I have the database structure:
| Tag | | Article_Tag | | Article | --------------- --------------- ----------------- id tag_id article_id name article_id title type (numeric)
In a search field I'm entering various tag names and the search must return the Articles which contain those tag (or at least a part of them).
type field it's a numeric value representing the weight of the tag in it's article.
The query that I'm using now for solving this problem is:
SELECT DISTINCT sum(article_tag.type), article.id, article.title FROM tag JOIN article_tag ON tag.id = article_tag.tag_id JOIN article ON article.id = article_tag.article_id WHERE [tag.name LIKE ? OR] x n GROUP BY article.id ORDER BY sum(article_tag.type) DESC LIMIT ?
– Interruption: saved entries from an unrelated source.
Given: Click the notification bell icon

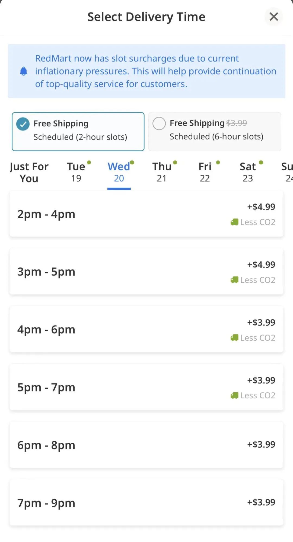Looking at the screenshot, I should pos(24,71).
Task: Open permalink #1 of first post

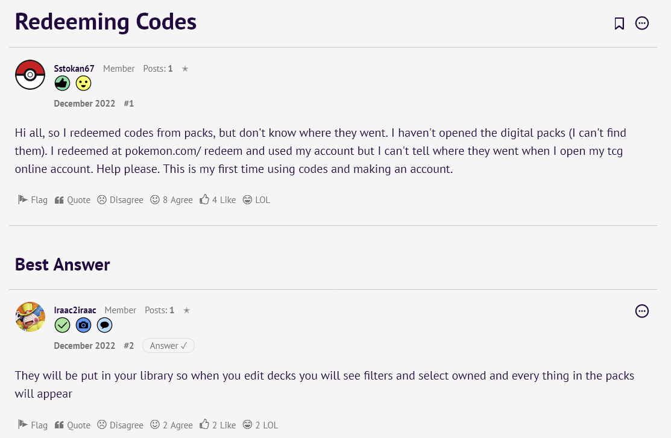Action: (128, 104)
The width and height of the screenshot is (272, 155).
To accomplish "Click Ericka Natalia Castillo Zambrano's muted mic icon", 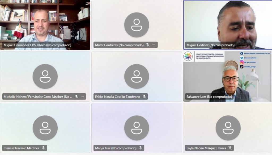I will pyautogui.click(x=144, y=97).
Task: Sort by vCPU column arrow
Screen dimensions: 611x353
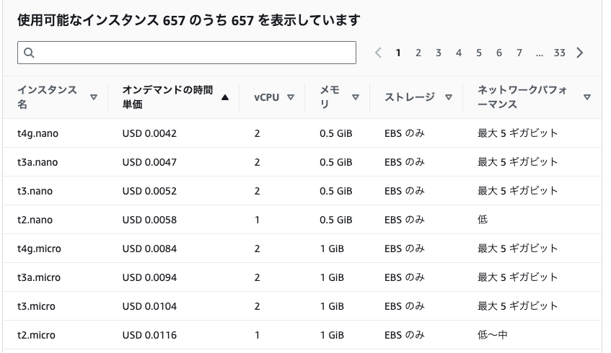Action: click(291, 97)
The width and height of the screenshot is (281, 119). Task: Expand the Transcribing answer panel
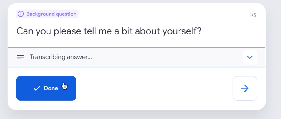coord(137,57)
[tag.name LIKE ? OR] x n represents that tag.name LIKE ? OR will be repeated for the n tags entered in the search field. (For example the "sailing adventure ocean" string will be splitted and the three words will be compared with the tag.name).
The ordering by sum is required because we need some kind of "most relevant articles" feature.
The tag.name field is indexed and the DB Vendor is MySQL.
My concern is linked to the scalability of this structure. I don't think that having a large number of rows in the Tag table and lots of
OR clauses in that query will lead to a good response time. I ran some tests and the results were acceptable but I'm wondering if there is another solution for my problem. Maybe NoSql?